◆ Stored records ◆
++++

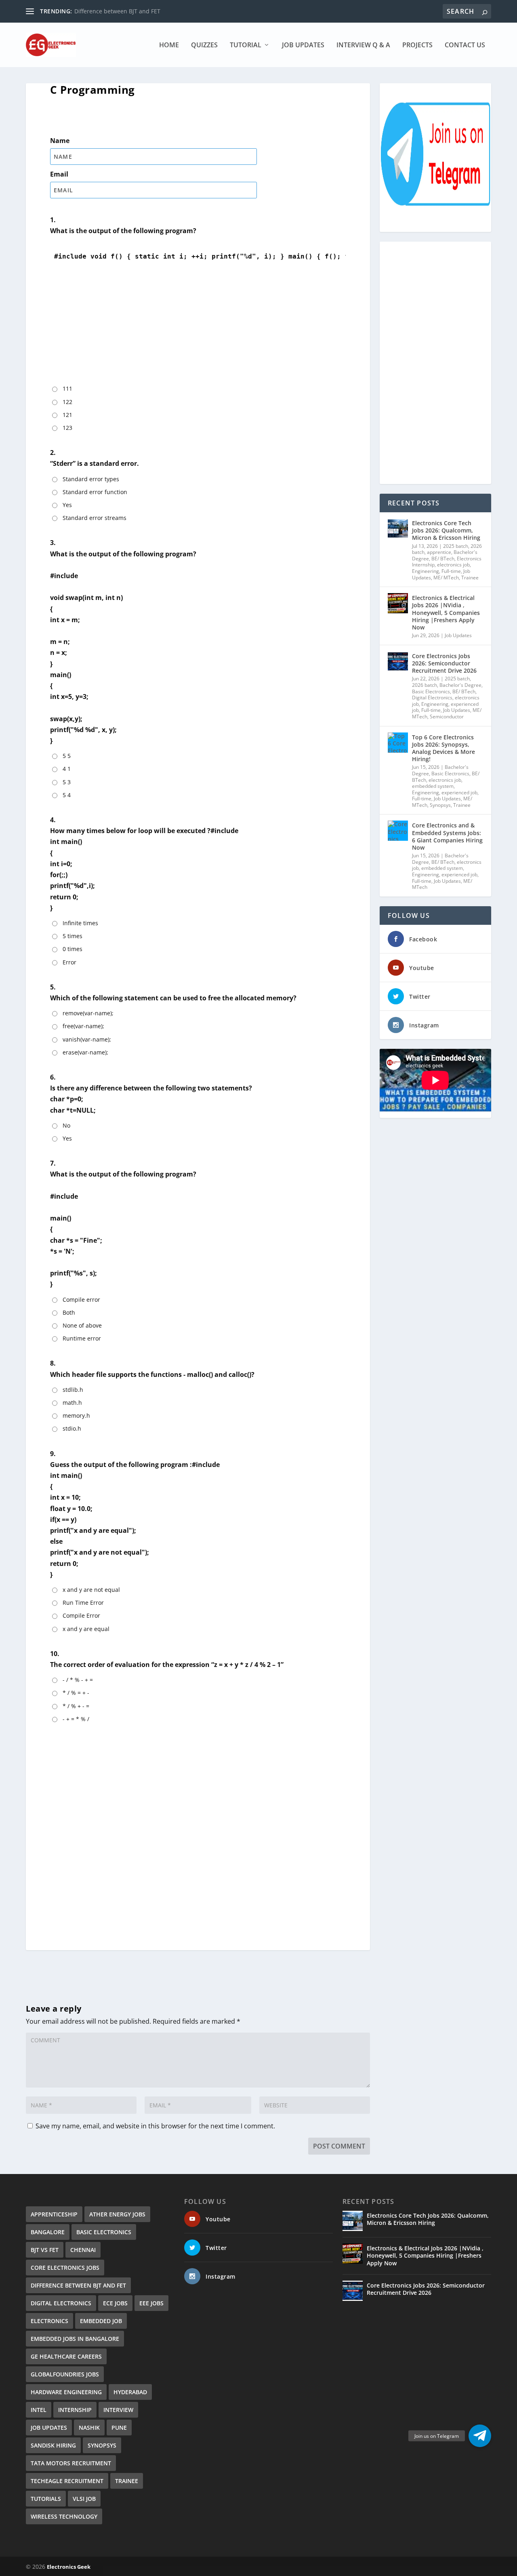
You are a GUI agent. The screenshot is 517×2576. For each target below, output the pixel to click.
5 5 (67, 756)
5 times (72, 936)
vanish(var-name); (87, 1039)
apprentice (439, 552)
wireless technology (64, 2516)
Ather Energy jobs (117, 2214)
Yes (67, 505)
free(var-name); (83, 1026)
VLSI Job (84, 2498)
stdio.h (72, 1428)
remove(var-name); (88, 1013)
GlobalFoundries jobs (65, 2374)
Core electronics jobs (65, 2267)
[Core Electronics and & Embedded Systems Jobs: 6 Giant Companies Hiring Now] (398, 831)
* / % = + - (76, 1692)
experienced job (459, 792)
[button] (480, 2435)
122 (67, 402)
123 (67, 427)
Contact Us (465, 45)
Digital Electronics (432, 697)
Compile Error (81, 1615)
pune (119, 2427)
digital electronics (61, 2303)
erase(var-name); (85, 1052)
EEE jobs (151, 2303)
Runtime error (82, 1338)
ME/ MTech (446, 577)
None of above (82, 1325)
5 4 (67, 795)
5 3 (67, 782)
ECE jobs (115, 2303)
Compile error (81, 1299)
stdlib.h (73, 1389)
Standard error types (91, 479)
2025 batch (455, 546)
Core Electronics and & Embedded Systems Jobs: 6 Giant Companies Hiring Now (447, 836)
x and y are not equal (91, 1589)
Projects (417, 45)
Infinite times (80, 923)
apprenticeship (54, 2214)
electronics (49, 2321)
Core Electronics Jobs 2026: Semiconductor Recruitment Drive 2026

++++

What you copy out must be exactly the lines from the line containing "5 4 (67, 795)" through the end of the records.

◆ Written response ◆
5 4 (67, 795)
5 3 (67, 782)
ECE jobs (115, 2303)
Compile error (81, 1299)
stdlib.h (73, 1389)
Standard error types (91, 479)
2025 batch (455, 546)
Core Electronics and & Embedded Systems Jobs: 6 Giant Companies Hiring Now (447, 836)
x and y are not equal (91, 1589)
Projects (417, 45)
Infinite times (80, 923)
apprenticeship (54, 2214)
electronics (49, 2321)
Core Electronics Jobs 2026: Semiconductor Recruitment Drive 2026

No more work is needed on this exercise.